**PROVIDED DATA:**
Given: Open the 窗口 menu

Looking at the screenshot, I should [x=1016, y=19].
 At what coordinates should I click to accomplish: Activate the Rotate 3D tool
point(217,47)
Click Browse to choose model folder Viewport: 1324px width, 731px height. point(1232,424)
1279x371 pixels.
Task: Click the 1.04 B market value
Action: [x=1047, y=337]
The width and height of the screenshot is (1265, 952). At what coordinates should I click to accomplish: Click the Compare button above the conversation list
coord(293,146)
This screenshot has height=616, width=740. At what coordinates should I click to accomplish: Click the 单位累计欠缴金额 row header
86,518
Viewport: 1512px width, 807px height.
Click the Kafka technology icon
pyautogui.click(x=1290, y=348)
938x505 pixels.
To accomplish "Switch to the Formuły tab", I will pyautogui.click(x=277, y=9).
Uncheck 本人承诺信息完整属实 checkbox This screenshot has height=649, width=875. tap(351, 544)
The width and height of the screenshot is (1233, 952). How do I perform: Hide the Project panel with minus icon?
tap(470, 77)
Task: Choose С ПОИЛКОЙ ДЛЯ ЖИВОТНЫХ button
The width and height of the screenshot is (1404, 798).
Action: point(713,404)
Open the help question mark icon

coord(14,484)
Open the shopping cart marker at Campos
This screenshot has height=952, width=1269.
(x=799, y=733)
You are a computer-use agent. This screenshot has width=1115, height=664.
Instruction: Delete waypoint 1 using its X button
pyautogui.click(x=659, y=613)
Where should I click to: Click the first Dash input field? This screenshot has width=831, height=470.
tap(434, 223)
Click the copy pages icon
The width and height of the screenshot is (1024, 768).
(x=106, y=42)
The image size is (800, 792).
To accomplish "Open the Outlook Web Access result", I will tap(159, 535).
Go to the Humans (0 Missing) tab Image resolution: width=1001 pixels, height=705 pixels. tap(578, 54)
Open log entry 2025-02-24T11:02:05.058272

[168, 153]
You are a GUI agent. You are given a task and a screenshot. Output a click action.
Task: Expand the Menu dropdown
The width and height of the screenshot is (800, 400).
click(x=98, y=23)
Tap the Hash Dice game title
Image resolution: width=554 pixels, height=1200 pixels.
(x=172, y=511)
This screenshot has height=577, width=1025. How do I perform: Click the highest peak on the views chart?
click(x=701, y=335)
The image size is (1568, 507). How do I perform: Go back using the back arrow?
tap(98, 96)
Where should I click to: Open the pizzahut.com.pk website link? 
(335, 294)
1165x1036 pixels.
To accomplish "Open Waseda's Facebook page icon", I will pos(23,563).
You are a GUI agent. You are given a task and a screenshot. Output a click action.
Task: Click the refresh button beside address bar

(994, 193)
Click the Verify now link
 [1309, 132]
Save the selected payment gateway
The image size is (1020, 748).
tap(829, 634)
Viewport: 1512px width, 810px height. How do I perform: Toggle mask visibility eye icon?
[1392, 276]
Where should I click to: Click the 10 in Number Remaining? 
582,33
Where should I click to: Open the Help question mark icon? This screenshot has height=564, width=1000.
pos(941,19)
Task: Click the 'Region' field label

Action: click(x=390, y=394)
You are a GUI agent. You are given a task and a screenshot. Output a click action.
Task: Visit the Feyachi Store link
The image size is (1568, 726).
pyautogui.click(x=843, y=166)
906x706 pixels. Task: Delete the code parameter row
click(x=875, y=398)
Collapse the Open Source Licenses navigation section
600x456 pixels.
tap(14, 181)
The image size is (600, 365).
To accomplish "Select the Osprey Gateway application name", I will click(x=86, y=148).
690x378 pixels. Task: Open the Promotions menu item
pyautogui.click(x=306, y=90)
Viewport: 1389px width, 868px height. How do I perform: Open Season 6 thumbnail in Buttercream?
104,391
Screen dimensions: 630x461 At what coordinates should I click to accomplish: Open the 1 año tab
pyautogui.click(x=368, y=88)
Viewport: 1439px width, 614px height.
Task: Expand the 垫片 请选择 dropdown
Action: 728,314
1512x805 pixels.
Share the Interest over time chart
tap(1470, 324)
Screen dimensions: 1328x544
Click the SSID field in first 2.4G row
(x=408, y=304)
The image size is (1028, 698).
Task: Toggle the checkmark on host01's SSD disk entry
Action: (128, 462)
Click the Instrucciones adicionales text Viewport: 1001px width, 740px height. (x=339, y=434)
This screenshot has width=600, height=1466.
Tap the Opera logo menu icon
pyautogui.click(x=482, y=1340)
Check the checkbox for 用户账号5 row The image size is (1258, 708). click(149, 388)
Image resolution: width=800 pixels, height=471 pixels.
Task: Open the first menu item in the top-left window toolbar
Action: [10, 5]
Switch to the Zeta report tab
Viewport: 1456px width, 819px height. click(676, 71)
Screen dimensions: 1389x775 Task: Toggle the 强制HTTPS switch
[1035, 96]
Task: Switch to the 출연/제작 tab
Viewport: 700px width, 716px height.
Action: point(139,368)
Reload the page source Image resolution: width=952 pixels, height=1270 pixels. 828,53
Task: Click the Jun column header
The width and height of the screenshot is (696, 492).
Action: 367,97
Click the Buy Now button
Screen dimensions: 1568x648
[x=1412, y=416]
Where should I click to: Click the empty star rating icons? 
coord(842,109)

**TASK OBJECTIVE:**
Transcribe every record. Match each line exactly.

**RESULT FOR THIS EXERCISE:**
Given: Open the 窗口 menu

Looking at the screenshot, I should [x=1016, y=19].
 At what coordinates should I click to accomplish: Activate the Rotate 3D tool
point(217,47)
Click Browse to choose model folder Viewport: 1324px width, 731px height. point(1232,424)
1279x371 pixels.
Task: Click the 1.04 B market value
Action: [x=1047, y=337]
The width and height of the screenshot is (1265, 952). At what coordinates should I click to accomplish: Click the Compare button above the conversation list
coord(293,146)
This screenshot has height=616, width=740. At what coordinates should I click to accomplish: Click the 单位累计欠缴金额 row header
86,518
Viewport: 1512px width, 807px height.
Click the Kafka technology icon
pyautogui.click(x=1290, y=348)
938x505 pixels.
To accomplish "Switch to the Formuły tab", I will pyautogui.click(x=277, y=9).
Uncheck 本人承诺信息完整属实 checkbox This screenshot has height=649, width=875. tap(351, 544)
The width and height of the screenshot is (1233, 952). How do I perform: Hide the Project panel with minus icon?
tap(470, 77)
Task: Choose С ПОИЛКОЙ ДЛЯ ЖИВОТНЫХ button
The width and height of the screenshot is (1404, 798).
Action: point(713,404)
Open the help question mark icon

coord(14,484)
Open the shopping cart marker at Campos
This screenshot has height=952, width=1269.
(x=799, y=733)
You are a computer-use agent. This screenshot has width=1115, height=664.
Instruction: Delete waypoint 1 using its X button
pyautogui.click(x=659, y=613)
Where should I click to: Click the first Dash input field? This screenshot has width=831, height=470.
tap(434, 223)
Click the copy pages icon
The width and height of the screenshot is (1024, 768).
(x=106, y=42)
The image size is (800, 792).
To accomplish "Open the Outlook Web Access result", I will tap(159, 535).
Go to the Humans (0 Missing) tab Image resolution: width=1001 pixels, height=705 pixels. tap(578, 54)
Open log entry 2025-02-24T11:02:05.058272

[168, 153]
You are a GUI agent. You are given a task and a screenshot. Output a click action.
Task: Expand the Menu dropdown
The width and height of the screenshot is (800, 400).
click(x=98, y=23)
Tap the Hash Dice game title
Image resolution: width=554 pixels, height=1200 pixels.
(x=172, y=511)
This screenshot has height=577, width=1025. How do I perform: Click the highest peak on the views chart?
click(x=701, y=335)
The image size is (1568, 507). How do I perform: Go back using the back arrow?
tap(98, 96)
Where should I click to: Open the pizzahut.com.pk website link? 
(335, 294)
1165x1036 pixels.
To accomplish "Open Waseda's Facebook page icon", I will pos(23,563).
You are a GUI agent. You are given a task and a screenshot. Output a click action.
Task: Click the refresh button beside address bar

(994, 193)
Click the Verify now link
 [1309, 132]
Save the selected payment gateway
The image size is (1020, 748).
tap(829, 634)
Viewport: 1512px width, 810px height. How do I perform: Toggle mask visibility eye icon?
[1392, 276]
Where should I click to: Click the 10 in Number Remaining? 
582,33
Where should I click to: Open the Help question mark icon? This screenshot has height=564, width=1000.
pos(941,19)
Task: Click the 'Region' field label

Action: click(x=390, y=394)
You are a GUI agent. You are given a task and a screenshot. Output a click action.
Task: Visit the Feyachi Store link
The image size is (1568, 726).
pyautogui.click(x=843, y=166)
906x706 pixels. Task: Delete the code parameter row
click(x=875, y=398)
Collapse the Open Source Licenses navigation section
600x456 pixels.
tap(14, 181)
The image size is (600, 365).
To accomplish "Select the Osprey Gateway application name", I will click(x=86, y=148).
690x378 pixels. Task: Open the Promotions menu item
pyautogui.click(x=306, y=90)
Viewport: 1389px width, 868px height. How do I perform: Open Season 6 thumbnail in Buttercream?
104,391
Screen dimensions: 630x461 At what coordinates should I click to accomplish: Open the 1 año tab
pyautogui.click(x=368, y=88)
Viewport: 1439px width, 614px height.
Task: Expand the 垫片 请选择 dropdown
Action: 728,314
1512x805 pixels.
Share the Interest over time chart
tap(1470, 324)
Screen dimensions: 1328x544
Click the SSID field in first 2.4G row
(x=408, y=304)
The image size is (1028, 698).
Task: Toggle the checkmark on host01's SSD disk entry
Action: (128, 462)
Click the Instrucciones adicionales text Viewport: 1001px width, 740px height. (x=339, y=434)
This screenshot has width=600, height=1466.
Tap the Opera logo menu icon
pyautogui.click(x=482, y=1340)
Check the checkbox for 用户账号5 row The image size is (1258, 708). click(149, 388)
Image resolution: width=800 pixels, height=471 pixels.
Task: Open the first menu item in the top-left window toolbar
Action: [10, 5]
Switch to the Zeta report tab
Viewport: 1456px width, 819px height. click(676, 71)
Screen dimensions: 1389x775 Task: Toggle the 强制HTTPS switch
[1035, 96]
Task: Switch to the 출연/제작 tab
Viewport: 700px width, 716px height.
Action: point(139,368)
Reload the page source Image resolution: width=952 pixels, height=1270 pixels. 828,53
Task: Click the Jun column header
The width and height of the screenshot is (696, 492).
Action: 367,97
Click the Buy Now button
Screen dimensions: 1568x648
[x=1412, y=416]
Where should I click to: Click the empty star rating icons? 
coord(842,109)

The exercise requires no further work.